(RECORDS TO USE)

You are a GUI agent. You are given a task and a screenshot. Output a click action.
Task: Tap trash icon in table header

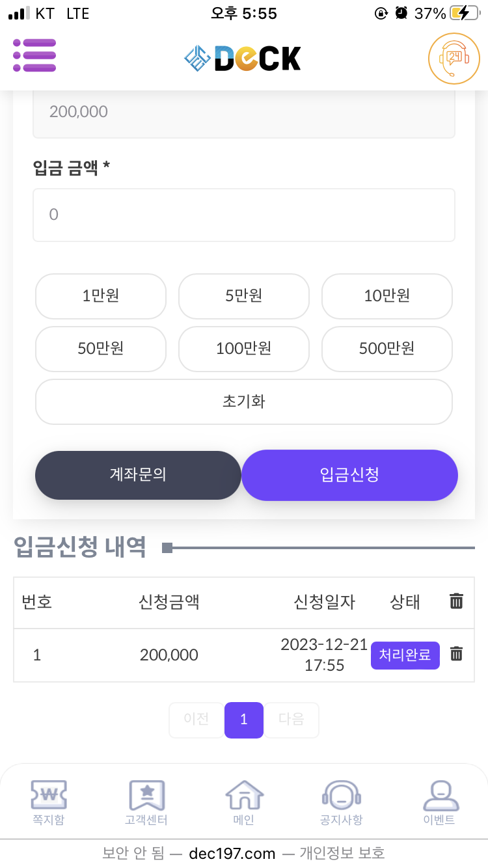457,601
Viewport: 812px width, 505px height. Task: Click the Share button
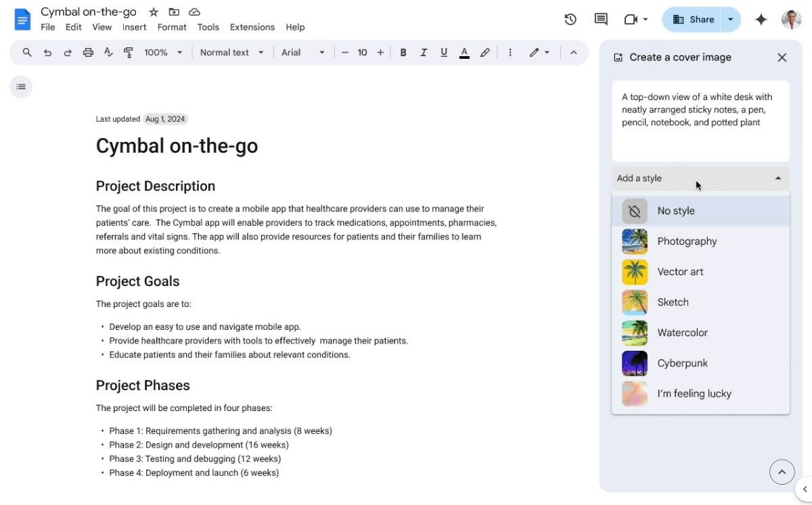(x=693, y=19)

(End RECORDS TO USE)

WHAT THE TASK REQUIRES
When you find the line that contains "Task: Tap trash icon in table header", retype it and every line after it through the end of the data above, exactly, with no pictures.

ANSWER SPACE
Task: Tap trash icon in table header

457,601
Viewport: 812px width, 505px height. Task: Click the Share button
(x=693, y=19)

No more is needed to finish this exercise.